**Exercise passage:**
/---
Abstract 140

Hematopoietic stem cell (HSC) transplantation is a common clinical treatment for patients with cancers or hematopoietic disorders. Yet it remains a risky procedure with many complications that are not well understood. To better understand blood reconstitution after transplantation, we used a mouse model to track individual donor HSCs in vivo. We compared lethal irradiation mediated transplantation, ckit antibody clearance based transplantation and unconditioned transplantation.

To track single HSCs in vivo, we have developed a novel experimental system combining viral cellular labeling, genetic barcoding and high-throughput sequencing. This experimental system allows us to simultaneously track thousands of cells with single cell resolution and also to directly measure the clonality of small cell populations such as HSC. We used a lentiviral vector to insert unique 33-mer DNA codes into HSCs' genomes to serve as genetic barcodes. Barcoded HSCs were transplanted into mice preconditioned with lethal irradiation, with ckit antibody (ACK2) or without any conditioning regimen. Five months post-transplantation, barcodes from HSCs as well as from blood cells and intermediate progenitors were extracted and analyzed using high-throughput sequencing technology.
\---
**Action item:** Please write out the part of the stem cell transplantation abstract between "Abstract 140" and "and unconditioned transplantation.", inclusive, with no changes.

**Items stored from a collection:**
/---
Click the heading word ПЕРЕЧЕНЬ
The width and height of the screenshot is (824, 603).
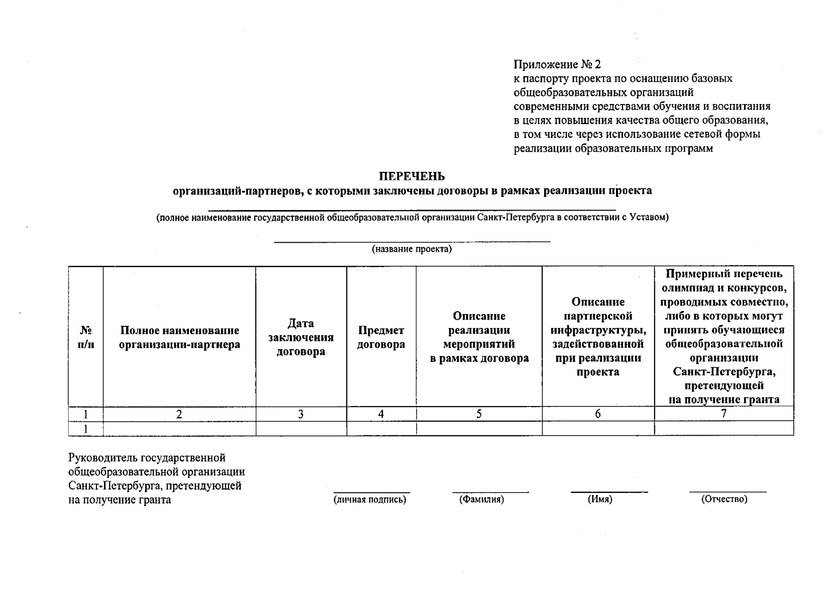(x=411, y=176)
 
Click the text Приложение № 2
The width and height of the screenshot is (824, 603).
(x=557, y=65)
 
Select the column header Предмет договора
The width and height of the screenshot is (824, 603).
(x=381, y=337)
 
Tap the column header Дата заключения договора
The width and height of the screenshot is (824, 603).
(x=300, y=337)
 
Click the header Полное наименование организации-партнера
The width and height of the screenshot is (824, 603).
(x=179, y=338)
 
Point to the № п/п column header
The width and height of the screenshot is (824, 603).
(x=86, y=337)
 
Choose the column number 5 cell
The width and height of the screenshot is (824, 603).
(x=479, y=414)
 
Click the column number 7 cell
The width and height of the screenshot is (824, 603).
(x=724, y=414)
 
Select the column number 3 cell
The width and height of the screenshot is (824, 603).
(x=300, y=414)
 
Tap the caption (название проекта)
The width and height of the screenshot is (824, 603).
(x=411, y=249)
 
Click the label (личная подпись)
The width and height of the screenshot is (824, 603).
(x=370, y=499)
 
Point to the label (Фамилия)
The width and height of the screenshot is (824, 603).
(x=481, y=499)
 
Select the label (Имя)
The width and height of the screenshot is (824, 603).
(x=600, y=499)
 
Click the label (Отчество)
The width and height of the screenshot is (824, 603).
(x=724, y=499)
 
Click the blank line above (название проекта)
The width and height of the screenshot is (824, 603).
(x=411, y=242)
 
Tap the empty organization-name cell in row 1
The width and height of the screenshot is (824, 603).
(x=179, y=429)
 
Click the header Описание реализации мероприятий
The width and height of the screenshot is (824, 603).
(x=479, y=337)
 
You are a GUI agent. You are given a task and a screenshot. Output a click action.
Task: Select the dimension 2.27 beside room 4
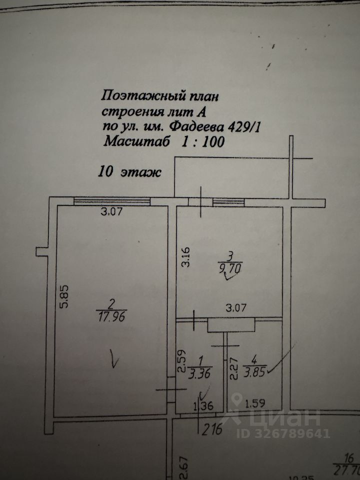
\---
**Response:**
Abstract 140

Hematopoietic stem cell (HSC) transplantation is a common clinical treatment for patients with cancers or hematopoietic disorders. Yet it remains a risky procedure with many complications that are not well understood. To better understand blood reconstitution after transplantation, we used a mouse model to track individual donor HSCs in vivo. We compared lethal irradiation mediated transplantation, ckit antibody clearance based transplantation and unconditioned transplantation.